(Data items)
- - - - - - -
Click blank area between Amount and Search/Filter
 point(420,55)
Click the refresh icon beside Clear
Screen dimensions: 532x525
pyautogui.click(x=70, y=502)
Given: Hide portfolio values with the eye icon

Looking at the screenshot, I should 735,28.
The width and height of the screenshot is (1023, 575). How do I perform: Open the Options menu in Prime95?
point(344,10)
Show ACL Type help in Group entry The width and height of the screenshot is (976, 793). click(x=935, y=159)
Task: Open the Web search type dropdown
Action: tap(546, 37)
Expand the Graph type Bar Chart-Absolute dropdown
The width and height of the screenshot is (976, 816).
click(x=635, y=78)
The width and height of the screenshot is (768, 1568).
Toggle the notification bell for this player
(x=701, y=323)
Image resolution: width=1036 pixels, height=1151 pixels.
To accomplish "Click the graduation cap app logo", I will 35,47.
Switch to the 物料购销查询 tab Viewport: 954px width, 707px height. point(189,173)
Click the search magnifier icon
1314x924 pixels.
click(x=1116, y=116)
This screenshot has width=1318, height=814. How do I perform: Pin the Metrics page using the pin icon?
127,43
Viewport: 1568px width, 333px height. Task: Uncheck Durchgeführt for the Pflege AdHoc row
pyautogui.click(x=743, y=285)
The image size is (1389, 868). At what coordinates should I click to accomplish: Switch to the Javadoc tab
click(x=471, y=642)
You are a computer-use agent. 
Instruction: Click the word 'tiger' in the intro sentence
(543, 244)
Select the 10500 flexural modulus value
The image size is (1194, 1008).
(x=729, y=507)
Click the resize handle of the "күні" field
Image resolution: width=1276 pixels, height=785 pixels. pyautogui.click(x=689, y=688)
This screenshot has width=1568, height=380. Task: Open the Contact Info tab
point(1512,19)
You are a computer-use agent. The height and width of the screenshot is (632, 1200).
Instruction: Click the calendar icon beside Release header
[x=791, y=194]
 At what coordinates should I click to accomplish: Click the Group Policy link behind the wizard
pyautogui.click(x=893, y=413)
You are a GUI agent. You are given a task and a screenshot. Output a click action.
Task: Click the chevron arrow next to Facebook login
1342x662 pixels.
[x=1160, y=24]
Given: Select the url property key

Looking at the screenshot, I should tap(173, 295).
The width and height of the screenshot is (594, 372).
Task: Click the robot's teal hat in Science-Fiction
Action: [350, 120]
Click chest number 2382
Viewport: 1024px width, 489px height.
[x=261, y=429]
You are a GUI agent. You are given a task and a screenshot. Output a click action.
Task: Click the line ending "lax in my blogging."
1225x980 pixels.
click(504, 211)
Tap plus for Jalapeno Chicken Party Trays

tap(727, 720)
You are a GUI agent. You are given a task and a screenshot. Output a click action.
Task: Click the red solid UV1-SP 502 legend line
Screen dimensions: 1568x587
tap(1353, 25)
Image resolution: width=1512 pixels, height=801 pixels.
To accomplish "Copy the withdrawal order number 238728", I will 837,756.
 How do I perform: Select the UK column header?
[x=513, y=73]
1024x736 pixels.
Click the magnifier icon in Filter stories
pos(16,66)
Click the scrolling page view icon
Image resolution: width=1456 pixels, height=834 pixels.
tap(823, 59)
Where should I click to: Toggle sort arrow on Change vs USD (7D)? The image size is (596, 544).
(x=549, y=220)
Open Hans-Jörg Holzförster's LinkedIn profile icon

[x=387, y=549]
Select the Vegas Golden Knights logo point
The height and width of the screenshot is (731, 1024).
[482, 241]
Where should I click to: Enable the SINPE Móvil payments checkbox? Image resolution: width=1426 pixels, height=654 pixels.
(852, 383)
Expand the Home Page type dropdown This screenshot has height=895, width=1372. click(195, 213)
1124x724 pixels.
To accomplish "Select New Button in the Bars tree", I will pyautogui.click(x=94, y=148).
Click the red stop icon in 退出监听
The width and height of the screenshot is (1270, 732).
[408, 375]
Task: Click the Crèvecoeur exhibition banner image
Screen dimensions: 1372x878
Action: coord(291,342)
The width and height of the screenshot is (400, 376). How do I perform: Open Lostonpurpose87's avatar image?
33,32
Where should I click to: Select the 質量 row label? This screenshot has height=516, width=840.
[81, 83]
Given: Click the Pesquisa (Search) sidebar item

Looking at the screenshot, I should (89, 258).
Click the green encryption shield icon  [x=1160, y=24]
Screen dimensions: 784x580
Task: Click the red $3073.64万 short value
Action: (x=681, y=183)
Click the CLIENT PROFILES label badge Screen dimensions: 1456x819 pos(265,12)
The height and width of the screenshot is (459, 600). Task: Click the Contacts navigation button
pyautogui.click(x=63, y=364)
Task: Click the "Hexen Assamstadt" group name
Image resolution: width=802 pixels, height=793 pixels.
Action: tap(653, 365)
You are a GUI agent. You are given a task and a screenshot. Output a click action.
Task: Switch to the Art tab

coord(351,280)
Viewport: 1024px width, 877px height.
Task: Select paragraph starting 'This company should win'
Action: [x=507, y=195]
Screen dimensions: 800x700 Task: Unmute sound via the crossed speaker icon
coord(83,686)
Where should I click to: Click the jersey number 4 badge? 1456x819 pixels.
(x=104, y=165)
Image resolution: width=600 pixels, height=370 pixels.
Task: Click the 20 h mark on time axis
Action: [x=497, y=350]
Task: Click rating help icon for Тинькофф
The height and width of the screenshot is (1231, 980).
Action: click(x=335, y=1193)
- - - - - - -
Exactly how many lines in the data above contain the word "computer"? Respond with the number and nothing more.

TASK RESPONSE: 2